Peki bu konjonktürün içinde otomotivin durumu nedir?
Türk ihracatının lokomotifi konumundaki otomotiv, dış ticaret bakımından incelendiğinde fazla veriyor. 2013 Ocak-Mayıs döneminde 6.498 milyon dolar ithalata karşılık 6.897 milyar dolar ihracat gerçekleşmiş. Bu dönemdeki dış ticaret fazlası 399 milyon dolar düzeyinde oluşmuş. Lakin geçen sene bu fazla 1.15 milyar dolarmış, yani fazla yaklaşık yüzde 60 oranında erimiş. Geçen yıl 6.6 milyar dolarlık ihracat yapılmış yani ihracatta bir değişim yok. Asıl sorun ise geçen yılki 5.5 milyar dolarlık ithalatın, 6.4 milyar dolara çıkması.

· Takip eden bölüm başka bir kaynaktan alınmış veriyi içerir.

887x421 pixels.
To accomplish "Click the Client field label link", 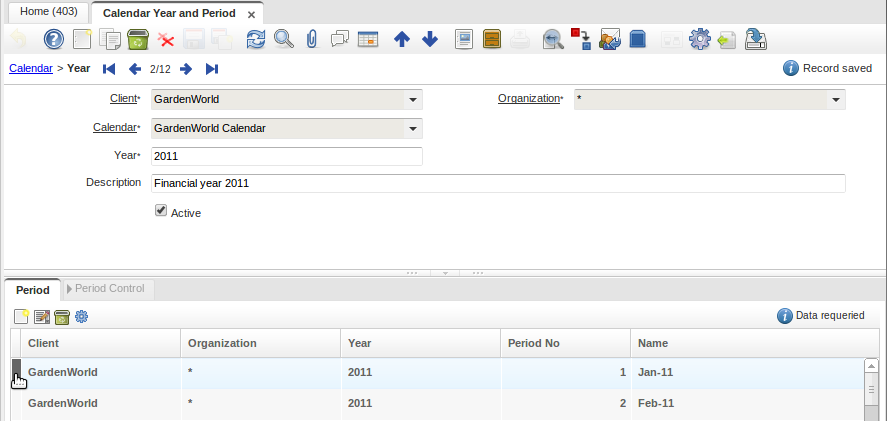I will coord(124,99).
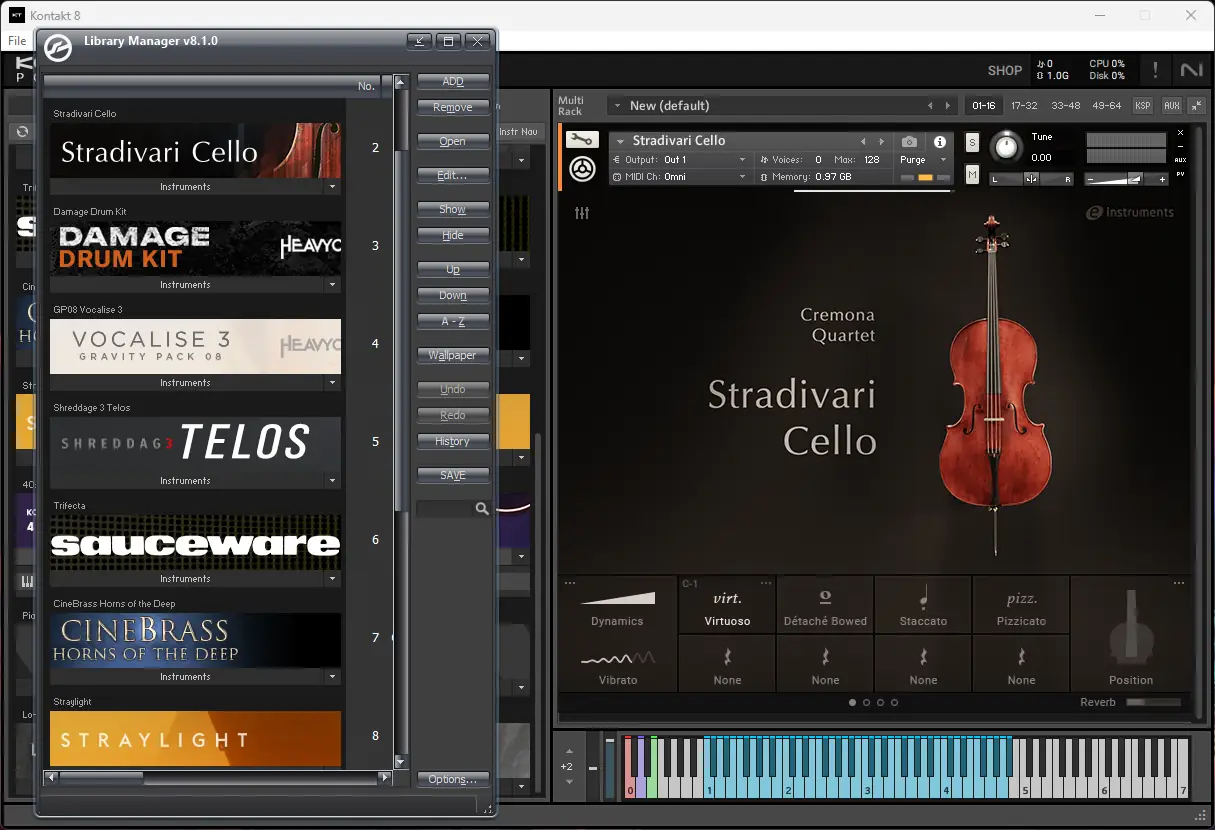Screen dimensions: 1215x830
Task: Open the channel rack mixer icon
Action: click(581, 213)
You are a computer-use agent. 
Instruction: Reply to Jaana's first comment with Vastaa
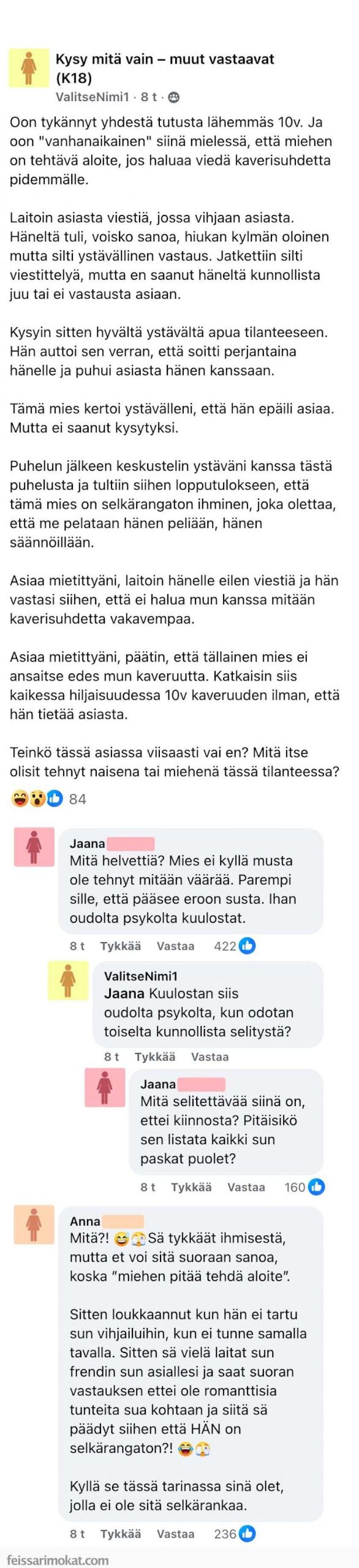coord(175,946)
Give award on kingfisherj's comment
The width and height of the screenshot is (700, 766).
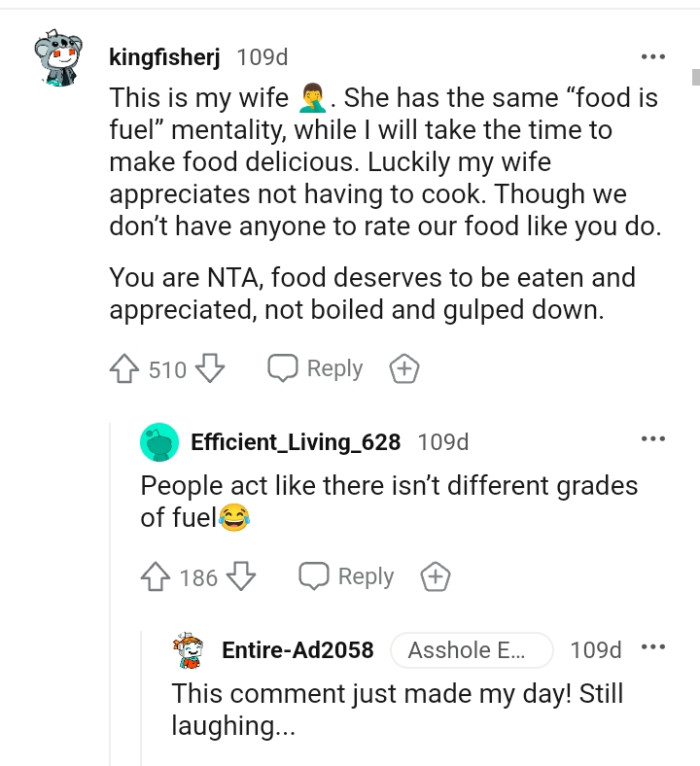403,370
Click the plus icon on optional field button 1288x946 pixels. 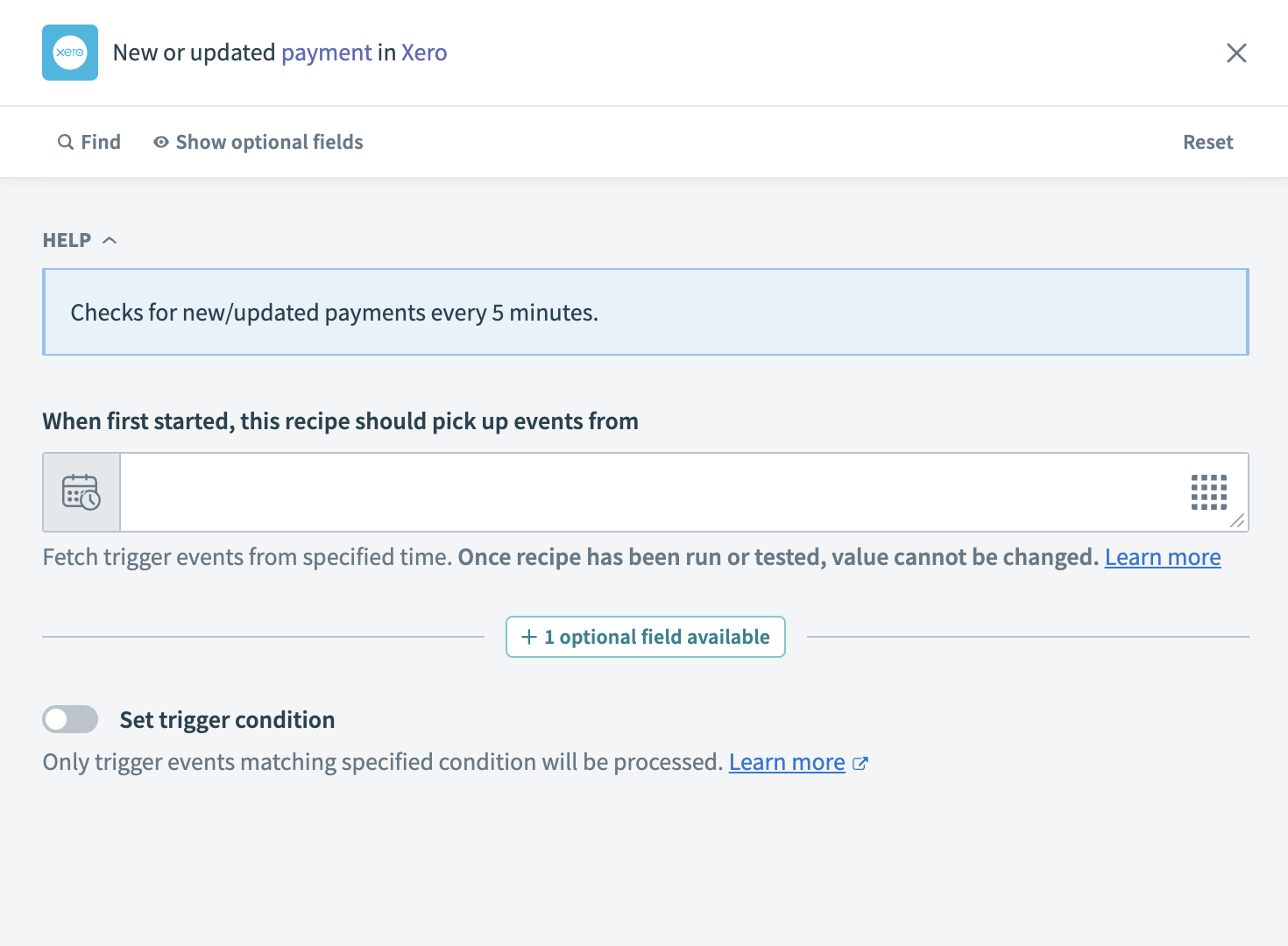(x=527, y=637)
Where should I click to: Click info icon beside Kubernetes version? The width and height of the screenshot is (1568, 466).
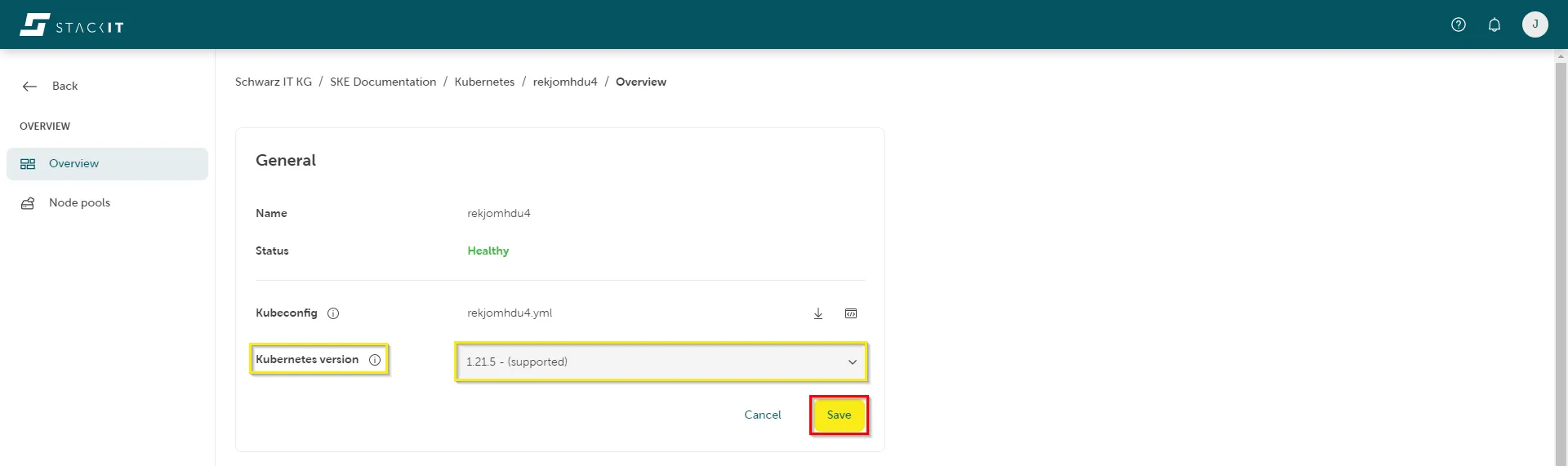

Bunun sebebi de basit, Türk otomobil pazarı ithalat ağırlıklı büyüyor. Yılın ilk beş ayında kurların destek verdiği ithalat patlamış ve tarihte ilk kez ithal bir marka pazar liderliğine oturmuştu.
Ancak, hazirandan itibaren bu durumun değişmesi beklenebilir. Özellikle kurların ve faizlerin yükselmesi pazardaki ithalat ağırlıklı dengenin değişmesine neden olacaktır.
Aynı şekilde, dövizdeki artışın ihracatı da desteklemesiyle otomotivin cari açığı azaltıcı etkisi daha da yoğun bir şekilde hissedilecektir.
Tabii bu noktada asıl sıkıntının Almanya olduğu da aşikar. Eğer Almanya’da pazar toplanırsa ki maalesef toplanma belirtileri henüz görülmüyor, cari açığı azaltma anlamında çok önemli pozitif etkileri olacaktır. Öncelikle Almanya’nın iç pazarının iyileşmesi, burada üretilen araçların Türkiye, Rusya gibi ülkelere ihracatında sağlanan destekleri azaltacaktır. Bu durum dolaylı olarak ithal ürünlere yukarı yönlü fiyat baskısı yaratacaktır.
Almanya’nın ikinci etkisi ise bizim ihracatımıza yönelik olumlu katkı olacaktır. Devalüasyonun ihracata yönelik etkisi pozitif olsa da asıl önemli olan Almanlar’ın satınalma moduna geçmeleridir.
Dolayısıyla Almanlar, bizim cari açığın üzerinde önemli rol oynayacak gibi gözüküyor.